Croatia
Croatia regularly reports hate crime data to ODIHR. Croatia's hate crime laws are a combination of a general penalty-enhancement provision and penalty-enhancement provisions for specific offences. Croatia's criminal code also includes a statutory definition of hate crime. Hate crime data are collected by the Ministry of Interior, the Prosecutor's Office, the Ministry of Justice and the Office for Human Rights and Rights of National Minorities. Data on hate crime are regularly published by the Government's Office for Human Rights and Rights of National Minorities.
How hate crime data is collected
Police officers must identify a motive for every crime committed. A person's race, colour, religion, national or ethnic origin, disability, sex, sexual orientation or gender identity are identified as protected characteristics in the criminal code. The recording of hate crimes by police and other authorities is governed by the 2011 Protocol on procedure in cases of hate crime.

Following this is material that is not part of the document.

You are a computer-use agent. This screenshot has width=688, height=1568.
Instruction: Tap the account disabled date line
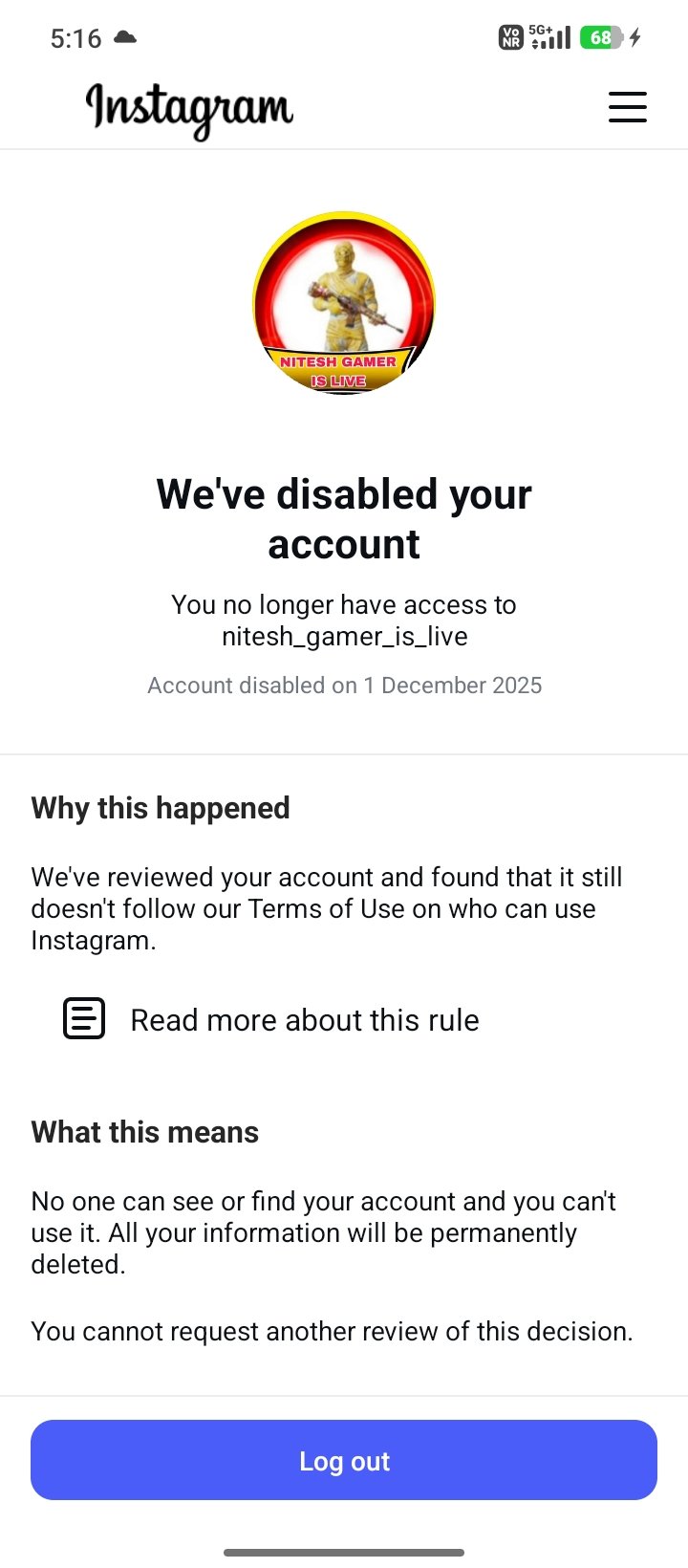(344, 686)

This protocol requires that police officers establish, inter alia: (a) the affiliation of the injured party with a group, membership of which is a motive for a hate crime; (b) the motive for the hate crime and the perpetrators’ membership of a group; (c) the consequences; (d) how it was established that the incident was motivated by hatred. Police officers will identify and log hate crimes through electronic forms in the Ministry of Interior's information system, which is used to monitor all criminal cases.
Under a 2006 internal instruction, reflected by the protocol on hate crime, prosecutors are required to identify hate crime cases and record the file number, name of suspects and type of criminal offence. The Public Prosecution Service is obliged to keep records of all cases of hate crime.
The criminal departments in municipal courts and first instance misdemeanour courts are responsible for keeping separate records of hate crimes, collecting data on the numbers of cases, their outcomes, the number of defendants, and the duration of the trial and sanctions. Both judicial bodies record their cases in a case management system. When a case marked as a hate crime enters the system, it is flagged as such in the system, so that the case can be extracted and summarized at the end of the reporting period.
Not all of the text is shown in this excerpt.